In the data that follows, find the line with "This screenshot has"; transcribe it, every later line up to the one with "You are a GUI", and that line as well, exactly and with no others.

*AVAILABLE RECORDS*.
____

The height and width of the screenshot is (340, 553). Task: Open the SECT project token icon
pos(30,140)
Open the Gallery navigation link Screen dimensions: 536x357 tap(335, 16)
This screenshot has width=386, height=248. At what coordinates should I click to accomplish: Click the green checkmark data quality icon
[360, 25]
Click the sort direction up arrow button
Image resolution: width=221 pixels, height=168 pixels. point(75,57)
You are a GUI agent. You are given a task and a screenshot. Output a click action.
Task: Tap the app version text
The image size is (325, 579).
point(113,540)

____

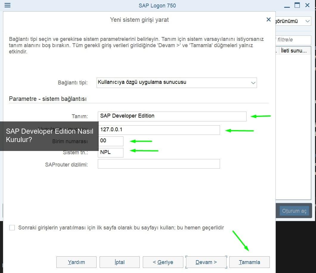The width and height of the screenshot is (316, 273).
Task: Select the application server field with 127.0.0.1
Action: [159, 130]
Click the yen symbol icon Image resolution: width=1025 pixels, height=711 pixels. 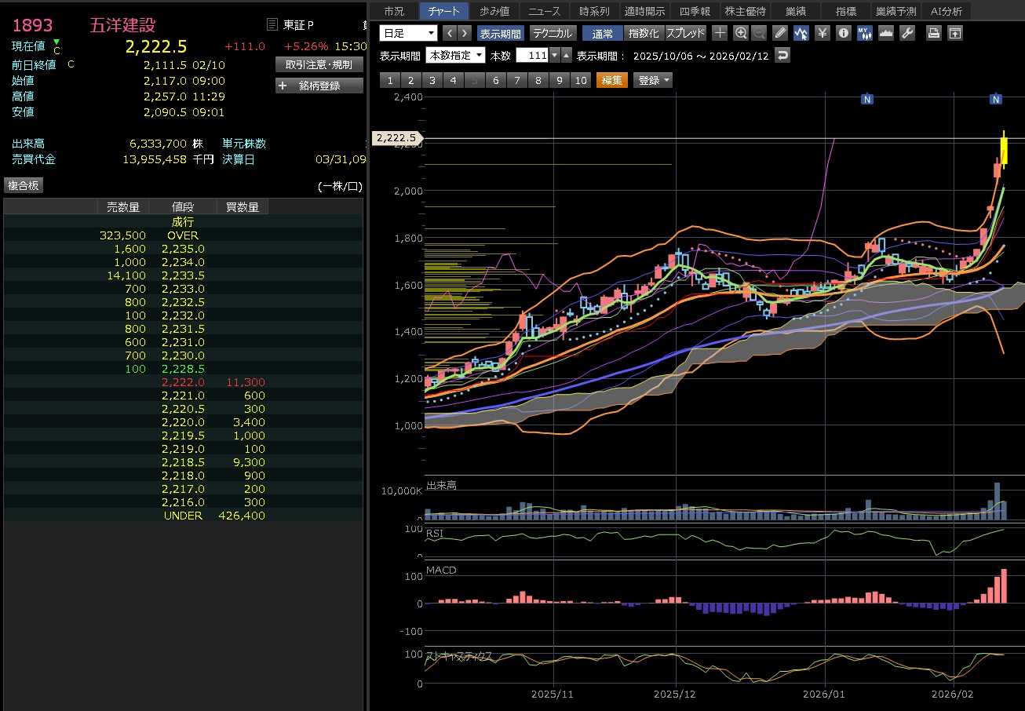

____

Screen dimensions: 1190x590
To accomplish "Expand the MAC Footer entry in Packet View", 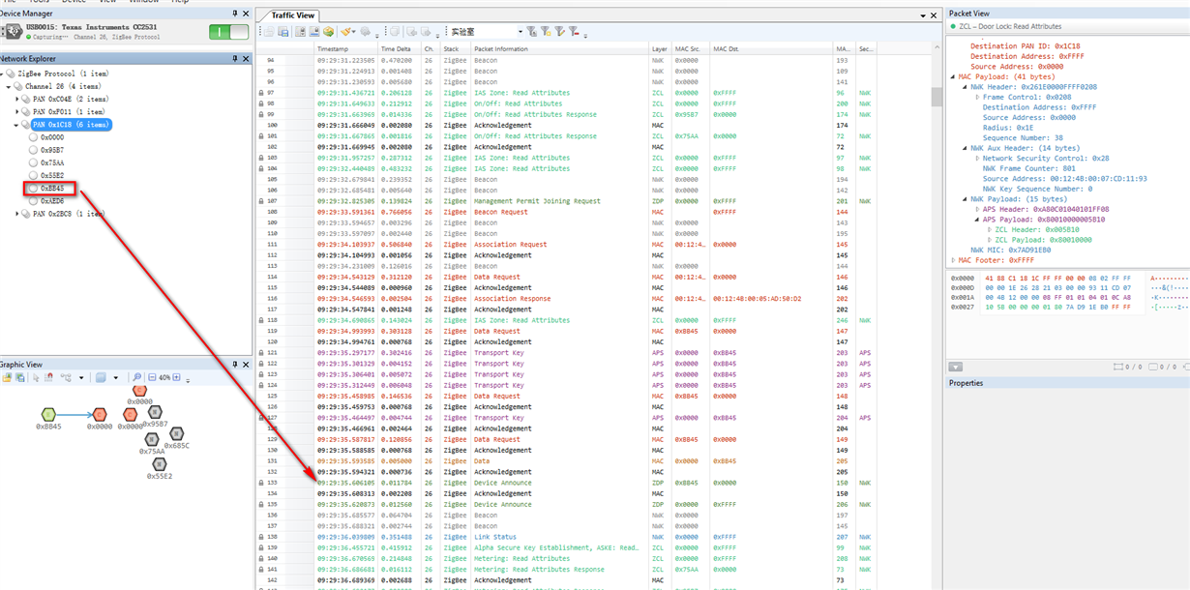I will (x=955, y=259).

____

*ANSWER FOR THE TASK*.
This screenshot has width=386, height=248. At what coordinates should I click to accomplish: Click the green checkmark data quality icon
[360, 25]
Click the sort direction up arrow button
Image resolution: width=221 pixels, height=168 pixels. point(75,57)
You are a GUI agent. You are given a task and a screenshot. Output a click action.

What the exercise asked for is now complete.